───── Text provided
Older people could be particularly vulnerable to the effects of extreme heat events this summer, because of the physical isolation that COVID-19 requires, a new report says.
Such events appear to be on the rise in Minneapolis, where the average summer temperature has increased 2.3 degrees over the past 50 years.
Isolation, which has been forced upon millions of Americans because of the pandemic, is a leading contributor to heat deaths, according to the report, which was authored by the nonprofit news organization Climate Central.
Health experts say they’re worried about an increase of heat-related deaths because of it.
“Everyone should be aware that this summer there may be more vulnerable people home alone and isolated than ever before,” New York University sociologist Eric Klinenberg wrote in the report.
Approximately 12,000 Americans die each year from heat-related causes, and 80% are over 60, according to the report.
There is no universal definition of an extreme heat event, according to the Minnesota Department of Health. But in general, it refers to an extended period of unusually hot conditions.
──────────
───── Data supplied
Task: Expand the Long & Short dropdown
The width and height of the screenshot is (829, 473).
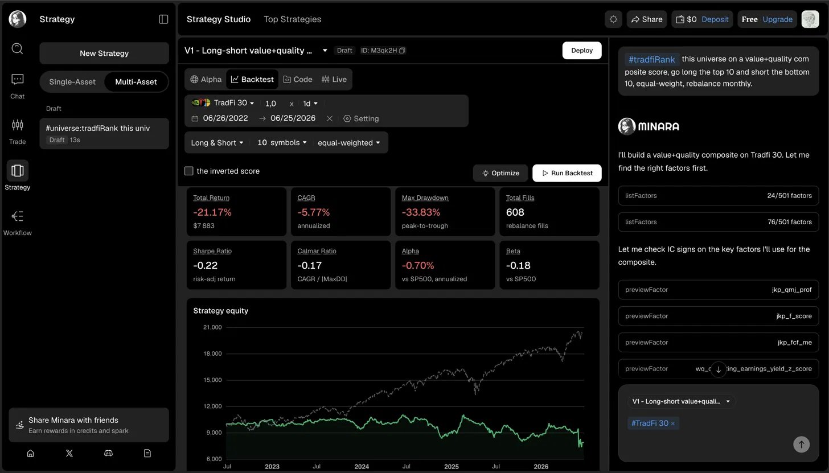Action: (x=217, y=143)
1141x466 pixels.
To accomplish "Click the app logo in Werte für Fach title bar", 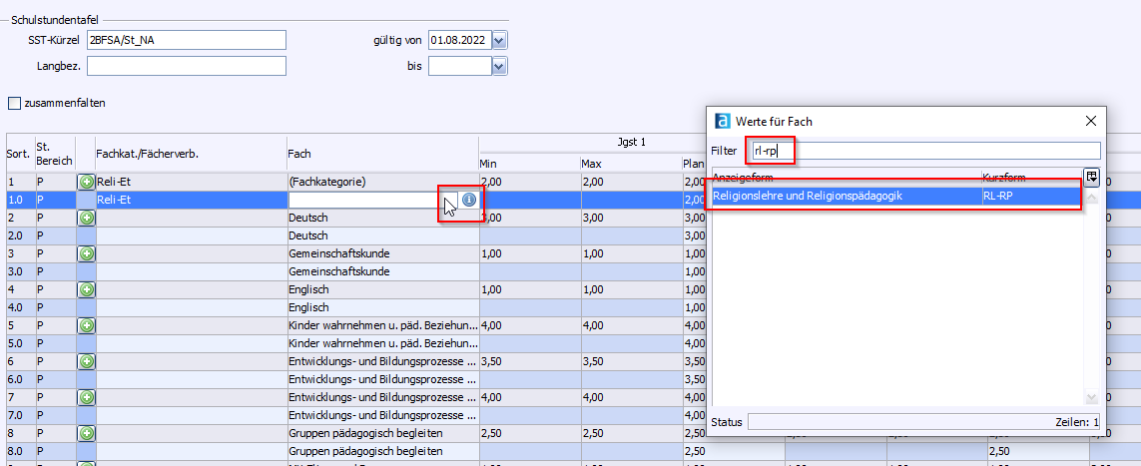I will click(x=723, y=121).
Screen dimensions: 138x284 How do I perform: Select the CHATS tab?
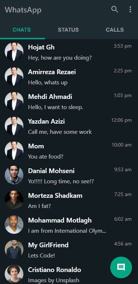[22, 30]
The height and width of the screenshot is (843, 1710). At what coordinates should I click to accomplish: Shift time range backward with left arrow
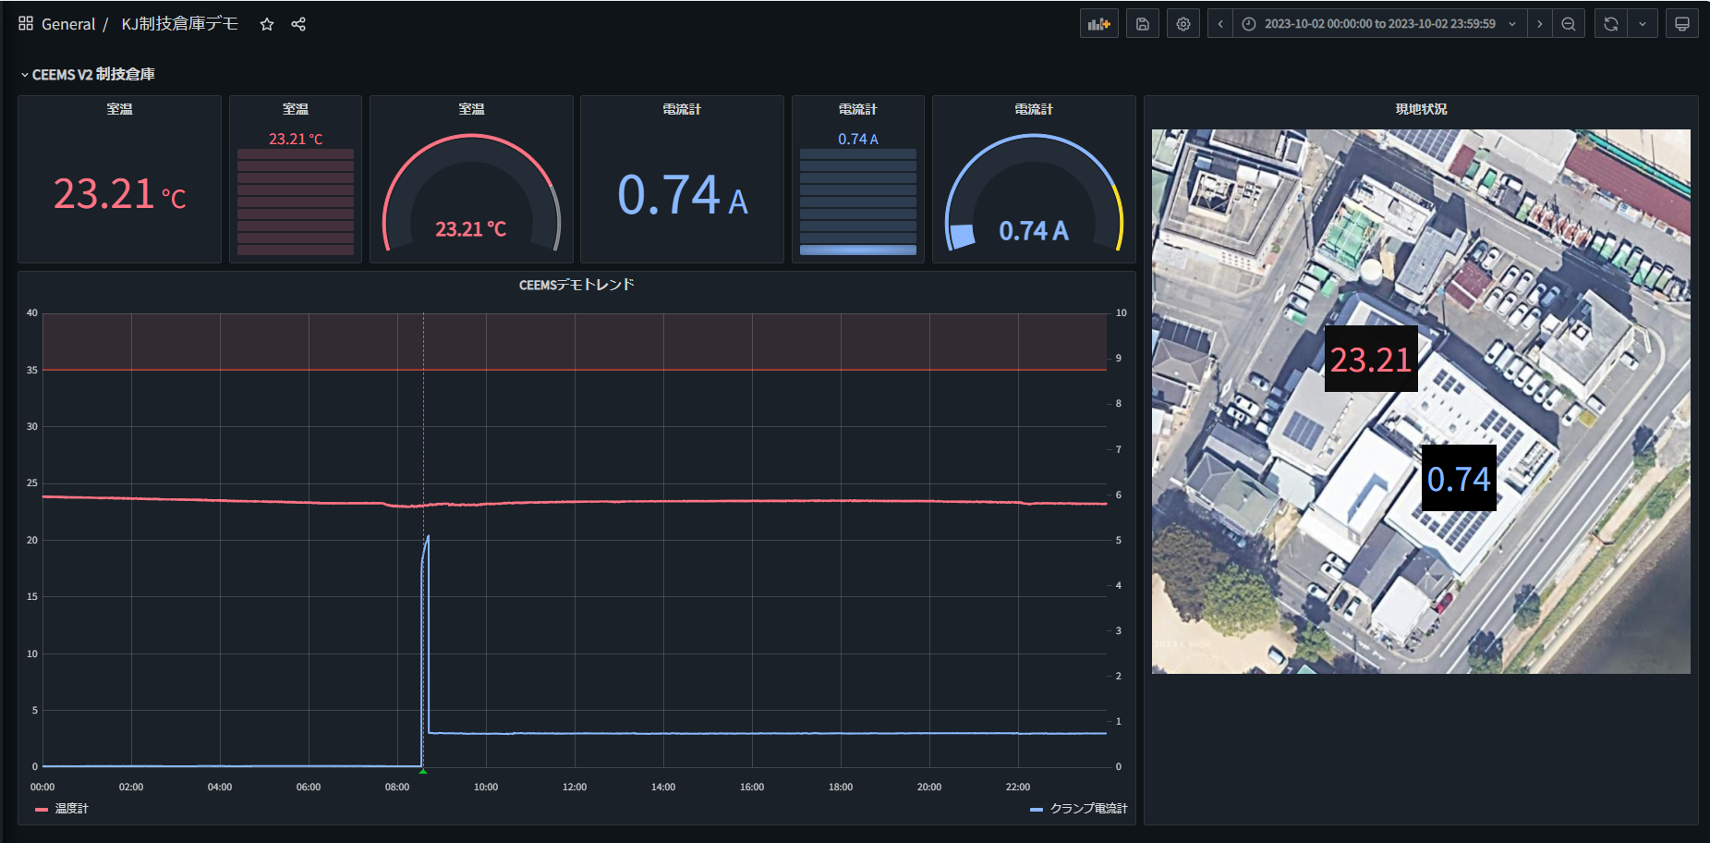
──────────
## What this exercise asks
#1 In the article on extreme heat and older adults, reproduce the passage from "Older people could" to "organization Climate Central.", substituting "Saint Paul" for "Minneapolis".
#2 Extend the article on extreme heat and older adults beyond its final sentence.

## Answers for the tasks
#1
Older people could be particularly vulnerable to the effects of extreme heat events this summer, because of the physical isolation that COVID-19 requires, a new report says.
Such events appear to be on the rise in Saint Paul, where the average summer temperature has increased 2.3 degrees over the past 50 years.
Isolation, which has been forced upon millions of Americans because of the pandemic, is a leading contributor to heat deaths, according to the report, which was authored by the nonprofit news organization Climate Central.

#2
Experts say that older adults’ best defense against excessive heat is social connection. The Climate Central report says that some cities are allocating additional money for air conditioners and utility bills, closing streets to allow more outdoor space for pedestrians and parking air-conditioned buses as cooling centers. Such measures sometimes take the place of traditional cooling centers, such as air-conditioned malls or libraries.
In Minneapolis, there are significantly fewer air-conditioned buildings open to the public than in previous years, with the closure of libraries and park recreation centers. Hennepin County maintains an online map of public buildings that have air conditioning.